I don't consider myself a ramen expert (see Go Ramen or Rameniac for that), but I must say that it was great to be able to taste Chef Nori's modern riff on this iconic dish. Having beef as the base ingredient is certainly a game changer, and represents an almost completely different eating experience for me, one that's nonetheless delicious. I don't view beef ramen as superior or inferior to more traditional pork-based products, but rather as a refreshing departure from the norm.

Breadbar West Third

18 Comments:

Blogger Pandalicious said...

OMFG. this looks amazing! i def want to try the oxtail and spicy ramen.

Monday, July 11, 2011 8:56:00 AM  
Anonymous Anonymous said...

Is that saffron on top of those noodles?

Monday, July 11, 2011 10:00:00 AM  
Blogger kevinEats said...

Amy: Nice choices, though all four that I had were worthy of trying out. ;)

Anon: I believe those were actually chile threads. See here.

Tuesday, July 12, 2011 12:08:00 AM  
Anonymous Chris Hei said...

I was a little skeptical when I first heard about this, but after reading this, I'm very intrigued now.
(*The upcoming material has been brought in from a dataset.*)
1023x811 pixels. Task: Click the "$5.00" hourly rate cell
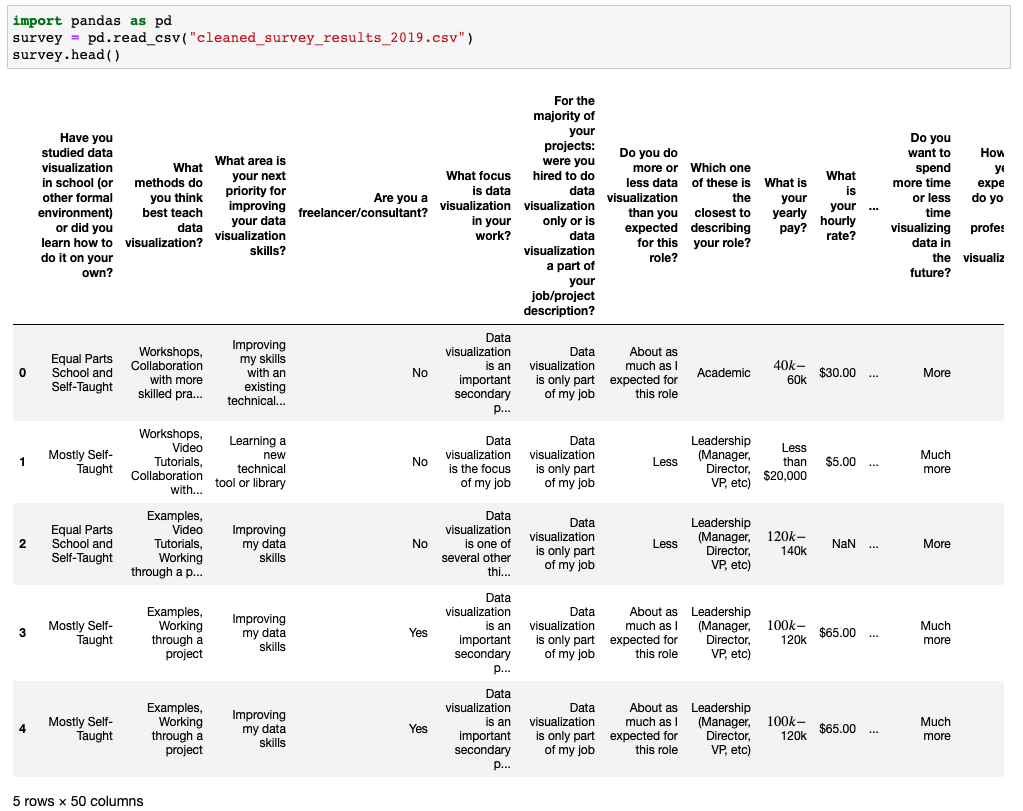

Going with a group of friends next week. Thanks Kevin!

Tuesday, July 12, 2011 2:01:00 PM  
Blogger Keizo said...

thanks for the shoutout! i'll be home next week to give it a try!

Wednesday, July 13, 2011 6:04:00 AM  
Anonymous Marian the Foodie said...

Oxtail ramen?!!! I'm sold! You know how much I love oxtail :)
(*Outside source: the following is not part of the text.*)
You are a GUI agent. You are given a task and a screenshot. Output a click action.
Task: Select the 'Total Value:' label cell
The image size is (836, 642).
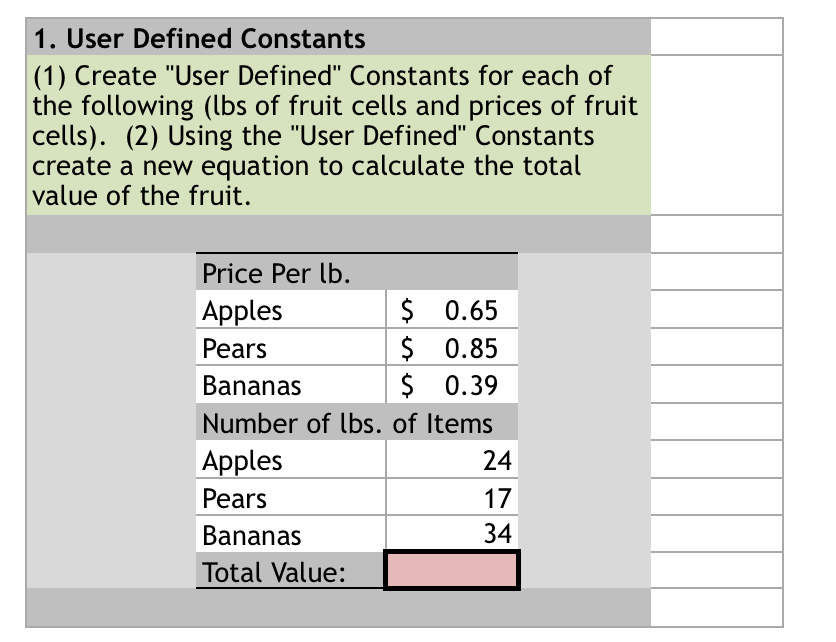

Wednesday, July 13, 2011 4:49:00 PM  
Blogger kevinEats said...

Chris: Be sure to tell Nori-san that I sent you. ;)

Keizo: No problem. You're the first person that comes to mind when I think of ramen. Curious to hear your thoughts.

Marian: I thought that was only in poutine form!

Thursday, July 14, 2011 12:23:00 AM  
Anonymous Marian the Foodie said...

Nooo all oxtail! I love that stuff :)

Sunday, July 17, 2011 2:00:00 PM  
Blogger Marilynn said...

I somehow did not stumble upon your blog until recently and took it upon myself to read all your reviews for Los angeles in on day. A WEALTH of information! And am going to Ramen Bull tomorrow night with your review in hand (or mind, rather).

Thursday, July 28, 2011 11:44:00 AM  
Blogger kevinEats said...

One day eh? Impressive. So did you end up coming here?

Sunday, July 31, 2011 3:47:00 PM  
Blogger Marilynn said...

I did! I went with a ramen pro and am inclined to believe his conclusion that it was too fatty and heavy (just because he's a pro). I ordered the corned beef and spicy ramen - agree with you that the former seemed more cohesive overall. The chef used the same noodles for all our bowls, something I was disappointed with...anyways, GREAT blog! So glad "T" and "Syori the Foodie" pointed me in your direction.

Tuesday, August 02, 2011 10:07:00 AM  
Blogger kevinEats said...

That's too bad. Did you ask why you didn't get different noodles?

Also, who's "T?"

Thursday, August 04, 2011 1:13:00 AM  
Blogger Marilynn said...

Tsz Chan :) of Gastrophoria!

Thursday, August 04, 2011 11:18:00 AM  
Blogger kevinEats said...

I just saw Tsz at Plate by Plate the other day. How do you know her?

Tuesday, August 09, 2011 4:26:00 PM  
Blogger Marilynn said...

Through a mutual friend (also a foodie) from USC. We attended one of his dinner parties together :)

Wednesday, August 10, 2011 9:07:00 AM  
Blogger kevinEats said...

Who's the "mutual friend?" Do I know him? I also went to USC.

Wednesday, August 17, 2011 1:00:00 AM  
Blogger Marilynn said...

His name is Nathan Carter. I'm sure if we took the time, we'd find a lot of mutual friends from USC ;)

Wednesday, August 17, 2011 9:08:00 AM  
Blogger kevinEats said...

Hmm Nathan Carter...name doesn't ring a bell.